• [Set task] Rewrite every one of the rows below, changing "Open" to "Select" wherever it appears and leaving everything else as it is. Leave the pictures out of your version.

···

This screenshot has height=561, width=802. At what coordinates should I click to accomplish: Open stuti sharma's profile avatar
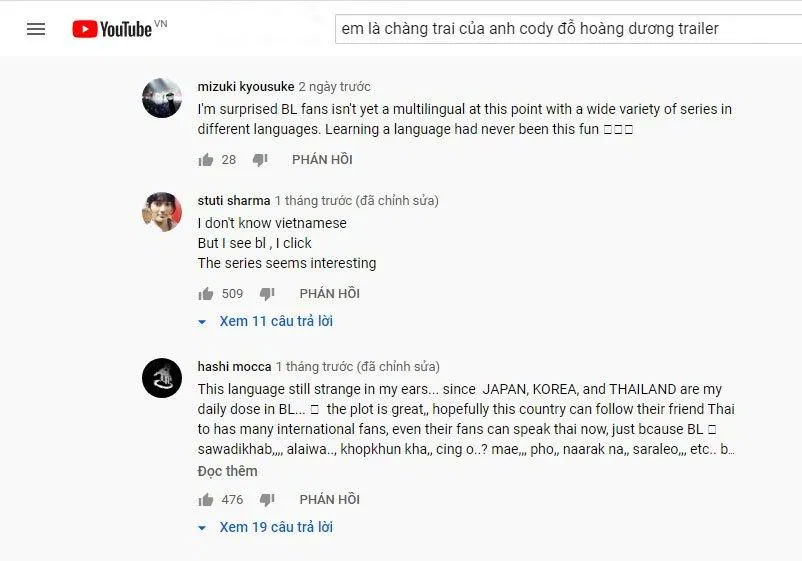162,212
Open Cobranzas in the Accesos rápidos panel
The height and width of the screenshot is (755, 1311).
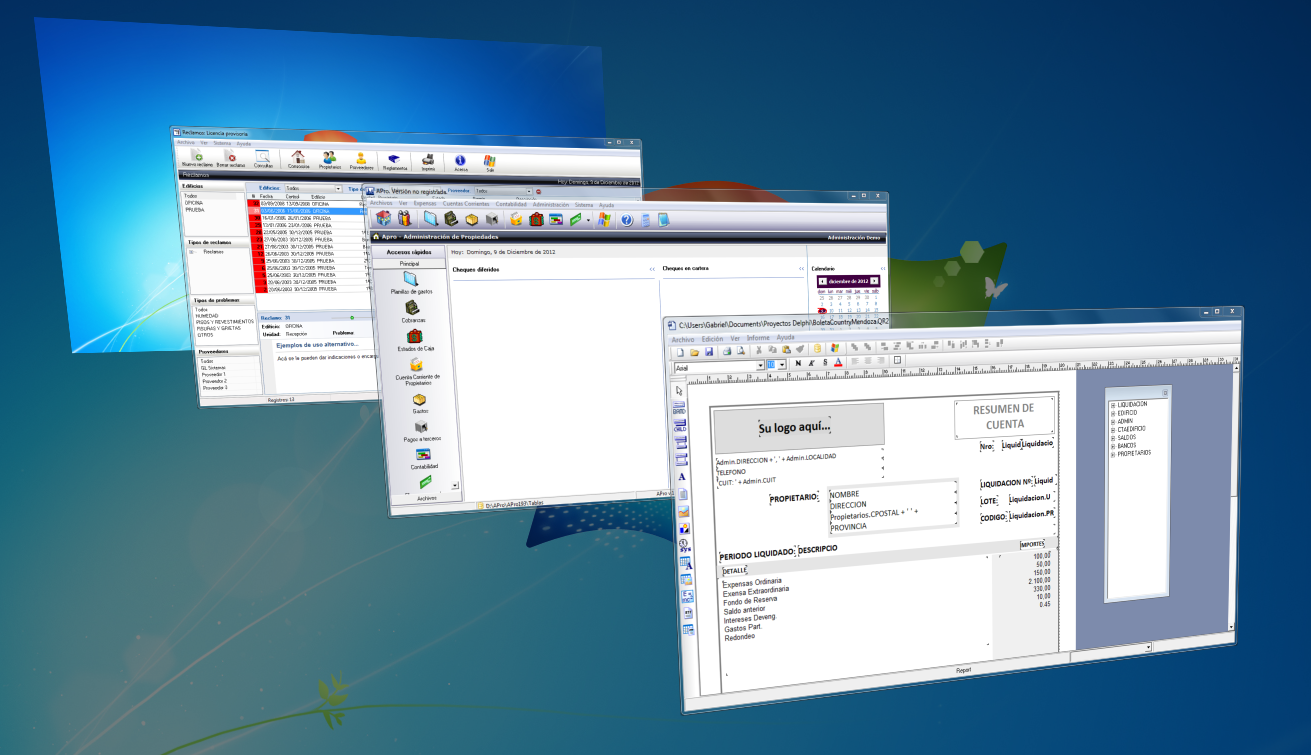click(411, 311)
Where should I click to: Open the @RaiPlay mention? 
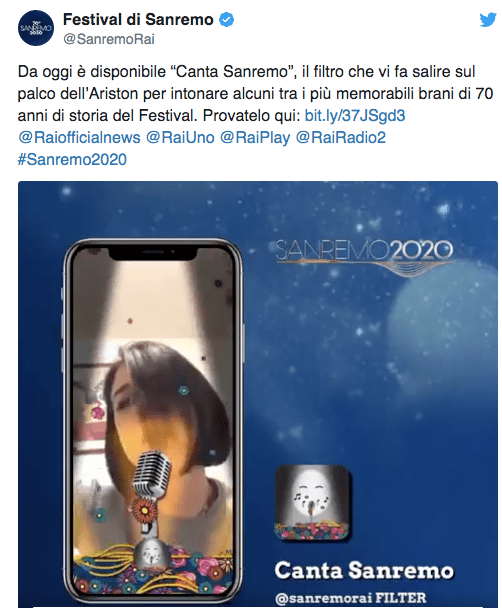tap(255, 138)
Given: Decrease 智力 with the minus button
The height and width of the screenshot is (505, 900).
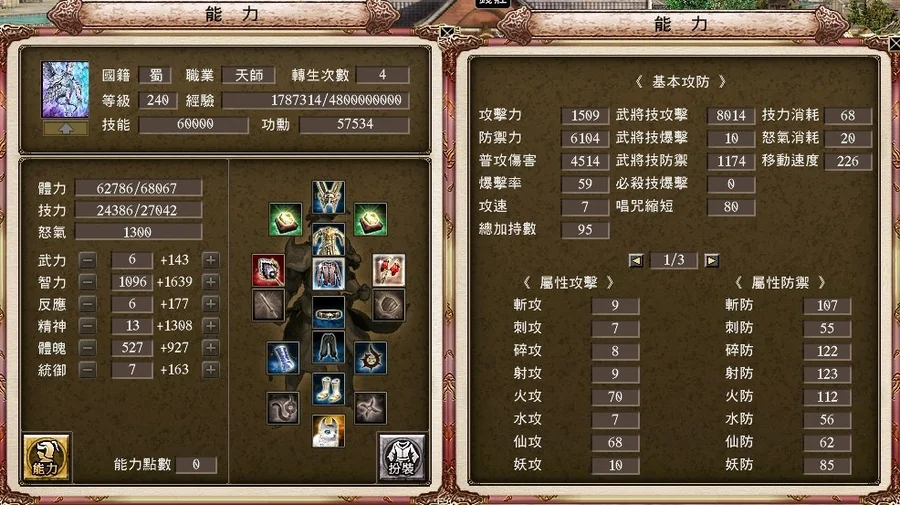Looking at the screenshot, I should pyautogui.click(x=87, y=282).
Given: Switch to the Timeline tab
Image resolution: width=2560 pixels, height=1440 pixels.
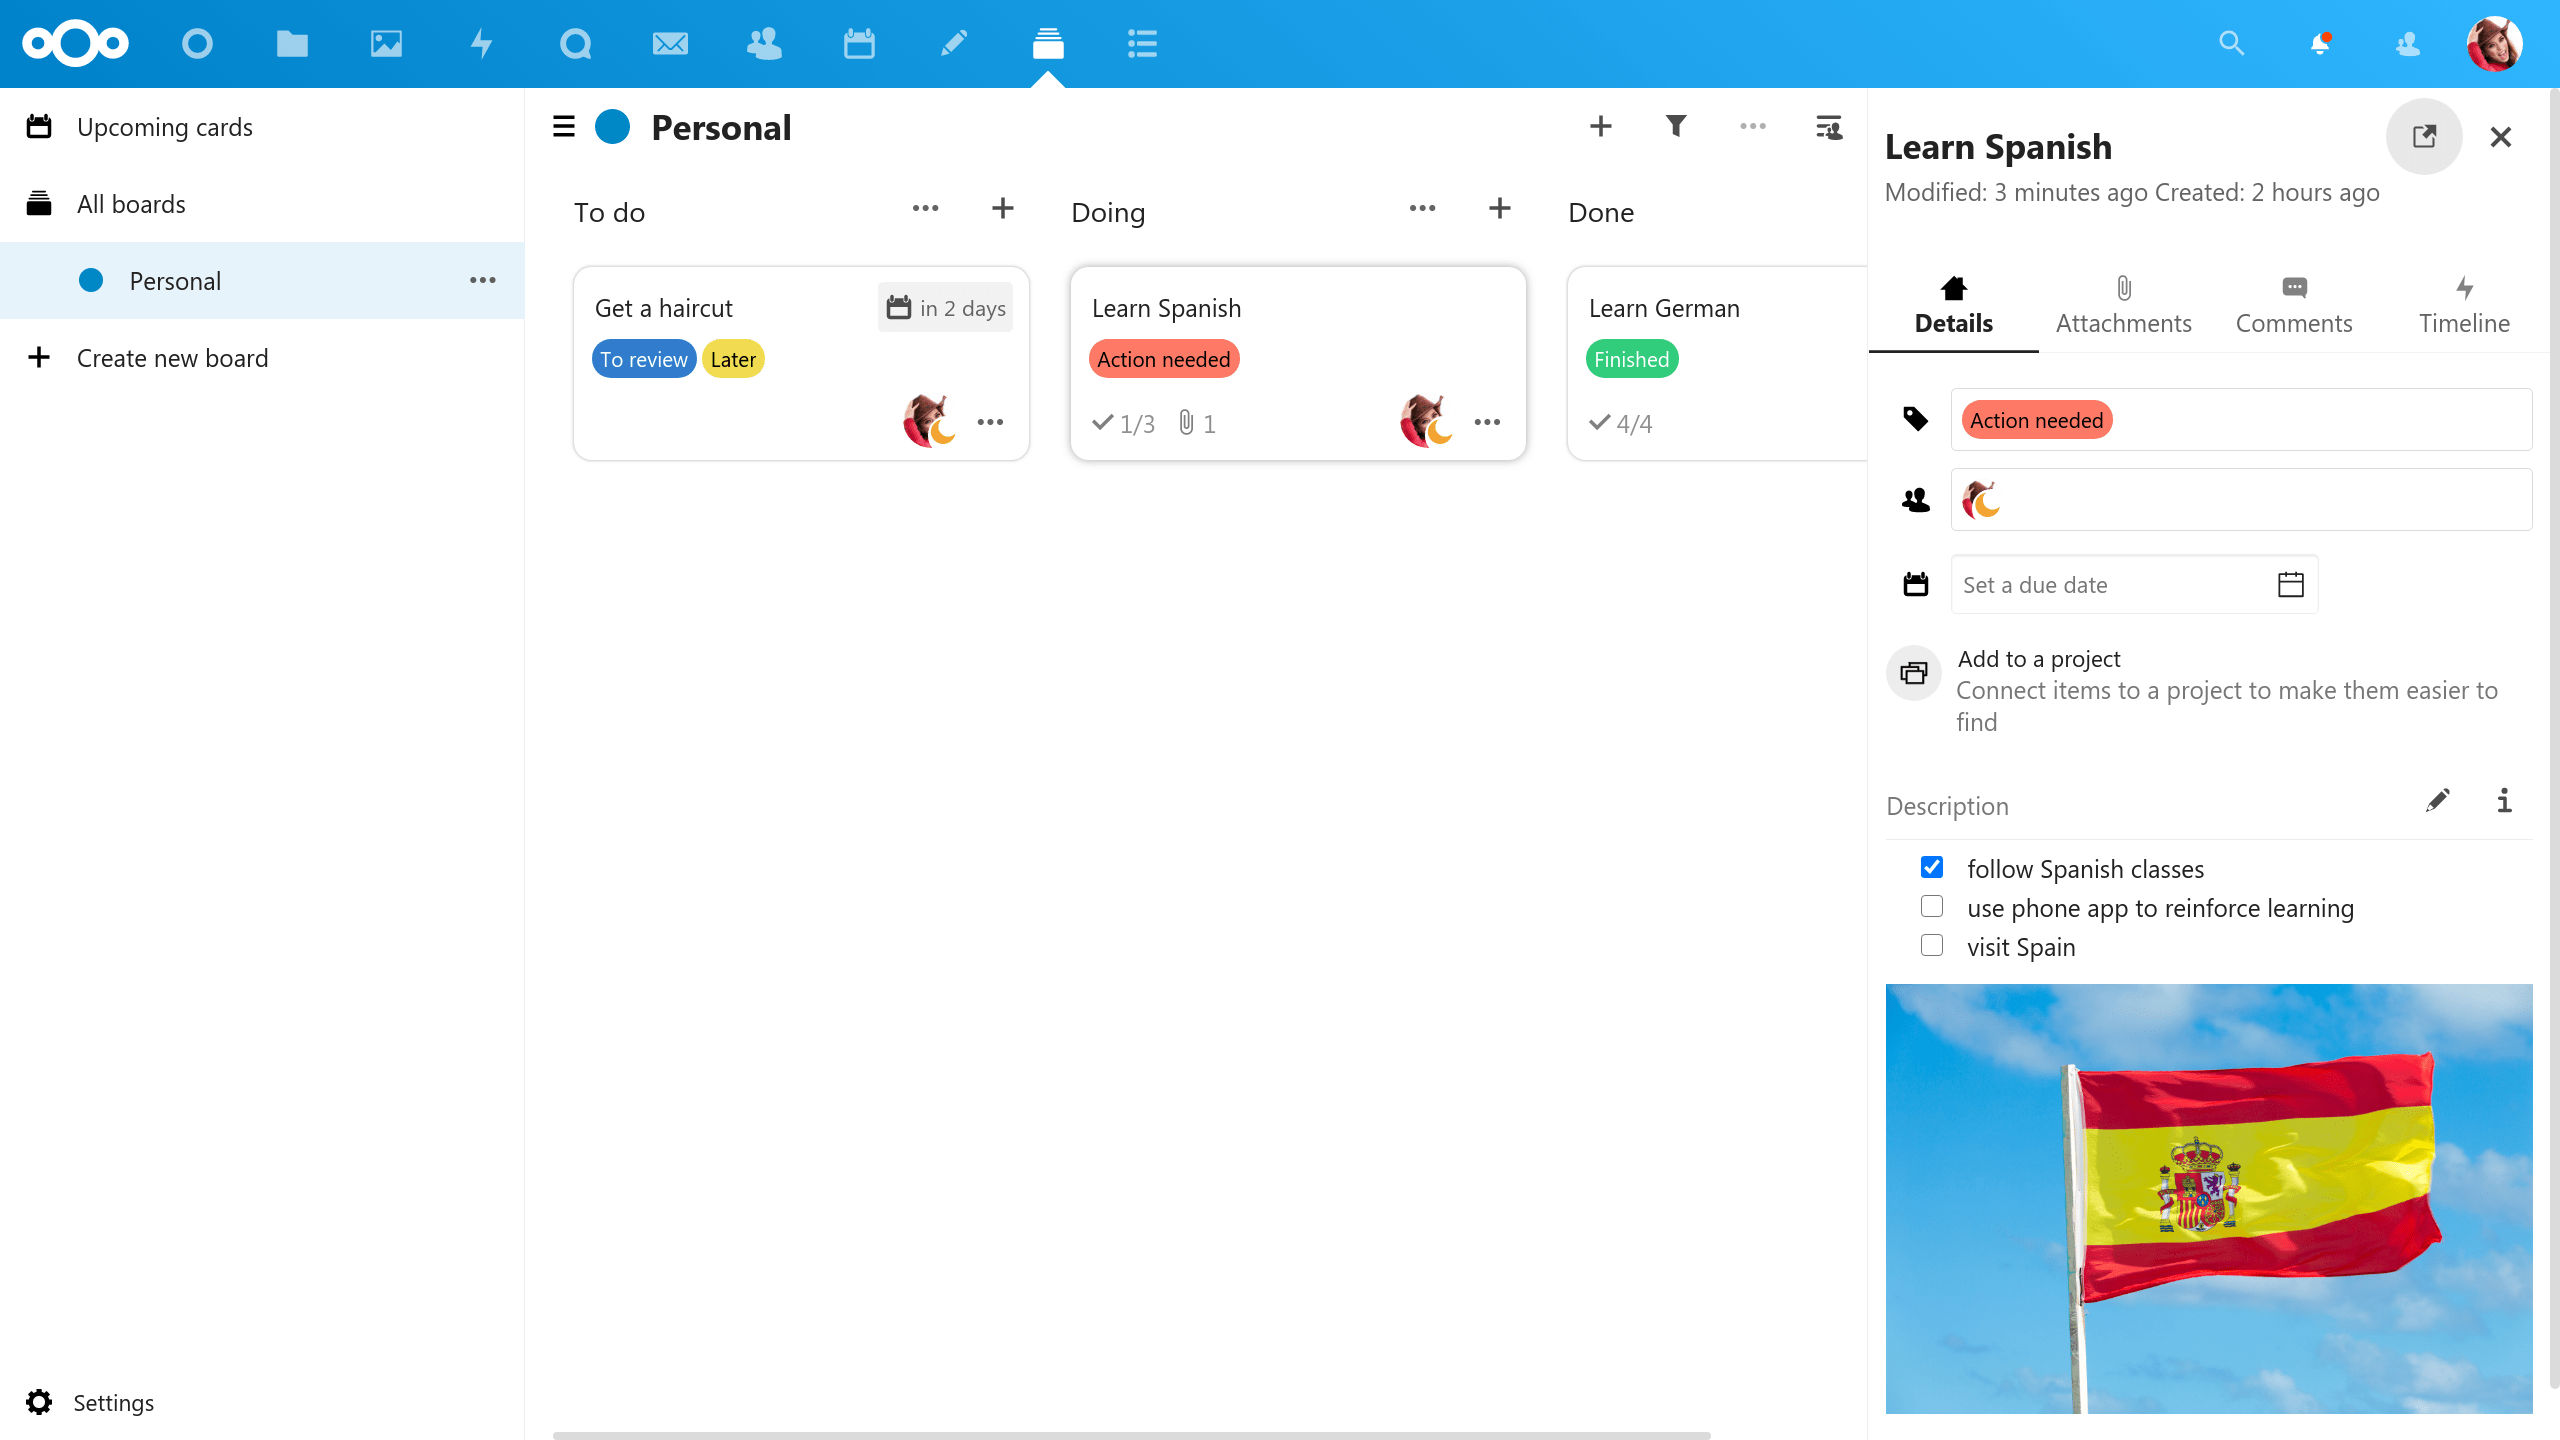Looking at the screenshot, I should [x=2463, y=301].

···

• [Correct output]
This screenshot has height=561, width=802. At what coordinates should I click to accomplish: Select stuti sharma's profile avatar
162,212
Select Cobranzas in the Accesos rápidos panel
The height and width of the screenshot is (755, 1311).
click(411, 311)
Where should I click to: Select the @RaiPlay mention? 
tap(255, 138)
Given: Decrease 智力 with the minus button
The height and width of the screenshot is (505, 900).
Looking at the screenshot, I should pyautogui.click(x=87, y=282).
Given: Switch to the Timeline tab
Image resolution: width=2560 pixels, height=1440 pixels.
Looking at the screenshot, I should [x=2463, y=301].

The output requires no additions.